We believe in a living God who knows your name and mine and is keenly interested in your finding out how you were made for the sake of the kingdom. Whether you are made to do church work or the work of the church in the world, God has designed you with gifts and desires that can only be satisfied fully when you tune in to the frequency of God's voice and turn on to the frequency of daily service of God's world. The church is here to help you tune in and turn on. This is what we do. It's one of our callings to answer for the world. But let's not get too far ahead of ourselves. I've not been able to resist riding my hobby horse about clergy-calling. Our text just happens to saddle me up and shame on me if I didn't trot him out of the carnival corral for a while. If any of you think this is for you, then hop on the back and we'll ride the wide-open spaces together of ministerial service. The point of this Samuel story is not only to say that God has a special calling of vocation for some of us or that God has a unique ministry for each of us, though that word is here too. The first calling is the calling of God to come and serve the world in whatever way God leads. As Christians, that first call is to follow Christ wherever he leads. Everything else follows from there. The beautiful thing is that Christ himself is our spiritual friend, seeking us out, standing beside us, and speaking up for us in the midst of times when we cannot discern the voice of God from the voice of our night-time fears.

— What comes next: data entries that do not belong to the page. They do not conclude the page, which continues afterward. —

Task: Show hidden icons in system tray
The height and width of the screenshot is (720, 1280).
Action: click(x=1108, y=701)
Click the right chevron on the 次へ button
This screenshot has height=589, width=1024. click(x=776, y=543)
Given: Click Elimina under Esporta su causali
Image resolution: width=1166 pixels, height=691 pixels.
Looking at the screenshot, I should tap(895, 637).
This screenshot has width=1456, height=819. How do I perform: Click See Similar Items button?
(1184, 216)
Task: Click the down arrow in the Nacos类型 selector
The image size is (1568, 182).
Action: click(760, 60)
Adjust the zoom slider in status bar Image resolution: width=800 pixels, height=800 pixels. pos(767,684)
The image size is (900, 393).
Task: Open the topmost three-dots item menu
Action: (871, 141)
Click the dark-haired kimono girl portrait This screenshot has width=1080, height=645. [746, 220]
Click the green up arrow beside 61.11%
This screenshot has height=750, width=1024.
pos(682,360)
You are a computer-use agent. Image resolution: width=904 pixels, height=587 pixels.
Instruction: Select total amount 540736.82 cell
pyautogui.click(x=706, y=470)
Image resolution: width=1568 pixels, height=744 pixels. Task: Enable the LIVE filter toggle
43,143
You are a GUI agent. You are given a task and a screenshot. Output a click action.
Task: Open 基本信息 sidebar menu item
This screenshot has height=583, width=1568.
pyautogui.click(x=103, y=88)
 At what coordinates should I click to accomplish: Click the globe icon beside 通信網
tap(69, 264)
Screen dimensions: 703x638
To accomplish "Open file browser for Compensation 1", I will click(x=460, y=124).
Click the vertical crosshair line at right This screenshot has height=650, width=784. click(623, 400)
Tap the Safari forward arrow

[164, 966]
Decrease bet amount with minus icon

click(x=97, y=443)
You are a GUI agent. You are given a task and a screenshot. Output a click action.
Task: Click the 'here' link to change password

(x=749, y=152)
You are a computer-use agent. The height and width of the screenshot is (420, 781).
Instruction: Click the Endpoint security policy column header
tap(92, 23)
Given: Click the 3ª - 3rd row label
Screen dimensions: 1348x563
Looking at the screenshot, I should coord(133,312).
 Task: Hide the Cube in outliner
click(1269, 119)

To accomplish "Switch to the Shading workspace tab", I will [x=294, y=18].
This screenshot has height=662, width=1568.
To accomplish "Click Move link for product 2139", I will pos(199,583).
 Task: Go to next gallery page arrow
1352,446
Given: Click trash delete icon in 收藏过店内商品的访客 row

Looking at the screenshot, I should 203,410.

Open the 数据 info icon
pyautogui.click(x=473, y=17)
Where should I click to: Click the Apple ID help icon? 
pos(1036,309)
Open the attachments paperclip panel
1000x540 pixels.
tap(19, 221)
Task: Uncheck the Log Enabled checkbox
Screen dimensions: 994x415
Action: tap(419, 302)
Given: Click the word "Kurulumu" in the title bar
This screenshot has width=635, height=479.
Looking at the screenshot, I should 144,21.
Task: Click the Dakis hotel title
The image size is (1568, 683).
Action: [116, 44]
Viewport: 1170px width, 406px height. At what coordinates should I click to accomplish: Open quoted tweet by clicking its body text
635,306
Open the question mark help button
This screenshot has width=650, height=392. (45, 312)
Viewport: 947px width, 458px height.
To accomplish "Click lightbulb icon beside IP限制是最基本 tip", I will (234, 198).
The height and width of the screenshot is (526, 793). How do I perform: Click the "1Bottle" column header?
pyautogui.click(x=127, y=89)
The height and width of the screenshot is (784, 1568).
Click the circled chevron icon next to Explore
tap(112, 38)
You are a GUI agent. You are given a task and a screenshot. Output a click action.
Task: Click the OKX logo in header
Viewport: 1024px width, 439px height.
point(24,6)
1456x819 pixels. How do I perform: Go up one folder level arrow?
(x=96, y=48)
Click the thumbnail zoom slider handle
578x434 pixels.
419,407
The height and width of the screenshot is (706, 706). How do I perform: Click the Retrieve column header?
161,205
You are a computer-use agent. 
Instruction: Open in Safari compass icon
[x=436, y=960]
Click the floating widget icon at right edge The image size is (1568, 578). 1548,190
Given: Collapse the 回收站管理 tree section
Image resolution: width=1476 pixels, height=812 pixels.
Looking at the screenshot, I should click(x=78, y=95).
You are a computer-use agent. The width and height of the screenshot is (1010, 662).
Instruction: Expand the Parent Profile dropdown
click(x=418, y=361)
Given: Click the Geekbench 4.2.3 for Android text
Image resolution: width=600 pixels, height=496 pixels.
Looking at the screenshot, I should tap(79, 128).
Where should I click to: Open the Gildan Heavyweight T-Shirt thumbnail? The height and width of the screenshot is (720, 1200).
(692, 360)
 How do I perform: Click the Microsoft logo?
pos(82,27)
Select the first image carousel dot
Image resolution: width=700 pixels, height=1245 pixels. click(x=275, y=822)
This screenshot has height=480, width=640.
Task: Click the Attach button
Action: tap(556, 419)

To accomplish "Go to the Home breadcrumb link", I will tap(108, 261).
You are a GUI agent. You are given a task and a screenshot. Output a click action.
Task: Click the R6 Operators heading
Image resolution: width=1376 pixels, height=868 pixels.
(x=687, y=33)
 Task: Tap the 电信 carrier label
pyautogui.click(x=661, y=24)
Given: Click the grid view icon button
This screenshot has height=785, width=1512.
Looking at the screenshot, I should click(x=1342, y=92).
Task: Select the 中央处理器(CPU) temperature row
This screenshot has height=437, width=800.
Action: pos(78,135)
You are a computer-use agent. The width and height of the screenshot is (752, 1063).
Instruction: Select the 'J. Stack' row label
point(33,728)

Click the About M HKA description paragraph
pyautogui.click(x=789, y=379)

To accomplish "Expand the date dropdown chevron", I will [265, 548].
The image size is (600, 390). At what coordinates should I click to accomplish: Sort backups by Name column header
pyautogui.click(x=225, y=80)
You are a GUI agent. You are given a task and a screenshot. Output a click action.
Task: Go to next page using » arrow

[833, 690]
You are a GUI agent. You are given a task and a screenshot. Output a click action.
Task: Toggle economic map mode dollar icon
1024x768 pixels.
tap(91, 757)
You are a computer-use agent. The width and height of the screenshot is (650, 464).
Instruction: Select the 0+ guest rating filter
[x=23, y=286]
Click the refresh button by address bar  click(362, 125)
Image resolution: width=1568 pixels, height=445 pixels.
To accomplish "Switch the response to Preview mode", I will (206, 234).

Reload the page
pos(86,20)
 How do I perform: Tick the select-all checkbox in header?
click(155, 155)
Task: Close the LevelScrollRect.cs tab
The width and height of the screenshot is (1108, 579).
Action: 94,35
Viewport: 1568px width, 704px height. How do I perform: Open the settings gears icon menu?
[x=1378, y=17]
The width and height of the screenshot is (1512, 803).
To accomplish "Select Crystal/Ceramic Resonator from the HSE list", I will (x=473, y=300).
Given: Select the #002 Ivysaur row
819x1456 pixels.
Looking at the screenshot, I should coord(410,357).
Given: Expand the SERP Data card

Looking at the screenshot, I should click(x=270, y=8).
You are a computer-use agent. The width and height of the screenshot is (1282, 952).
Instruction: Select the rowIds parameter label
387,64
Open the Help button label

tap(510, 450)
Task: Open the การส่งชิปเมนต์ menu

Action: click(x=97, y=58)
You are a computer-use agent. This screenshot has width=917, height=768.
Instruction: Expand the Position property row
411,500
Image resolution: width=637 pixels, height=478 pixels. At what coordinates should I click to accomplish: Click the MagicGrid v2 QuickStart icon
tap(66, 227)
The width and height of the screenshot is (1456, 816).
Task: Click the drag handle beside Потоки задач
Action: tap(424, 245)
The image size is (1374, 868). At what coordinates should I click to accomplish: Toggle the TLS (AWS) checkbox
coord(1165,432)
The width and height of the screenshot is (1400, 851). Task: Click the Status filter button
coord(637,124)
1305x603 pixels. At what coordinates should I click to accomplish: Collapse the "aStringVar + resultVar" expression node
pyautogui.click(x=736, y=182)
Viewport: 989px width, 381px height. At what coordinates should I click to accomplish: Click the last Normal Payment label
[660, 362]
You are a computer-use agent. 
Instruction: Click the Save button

My good friend Barry McLanahan was a helicopter pilot in Vietnam. He flew important missions rescuing wounded soldiers and bringing in medical supplies. One night a ruckus broke out in the officers' club after too many drinks. They hauled a lot of them off to the brig which was one of those huge metal containers they stored cargo in on ship freighters. They'd replaced the doors with iron bars and-voila!-a makeshift jail. After a frightful, sleepless night, Barry was roused the next morning by the sound of his commanding officer's voice. "McLanahan!" he said, speaking loudly and directly to the MP in charge. He insisted that Barry be released immediately. When the man resisted, the CO said he needed him right away to perform an important mission. "He belongs to me!" he said.
My friends, you belong to Christ. He has won your life at the cost of his own. He comes to call you to himself, and he has important things for you to do:
* Answer the call to faith and find your true life in him.
* Answer the call to service and find your true life work with him.
* Answer the call, for God's sake and yours, but answer the call.
Would you join me in prayer?
Lord God, you are the God who called Samuel, the God who called Jesus, the God who calls each of us and all of us, the calls to faith and the calls to service. We pray that you will speak and your servants will say, "Here I am." We thank you that you equip us when we answer your call. Be with us now as we serve you. For Christ's sake. Amen.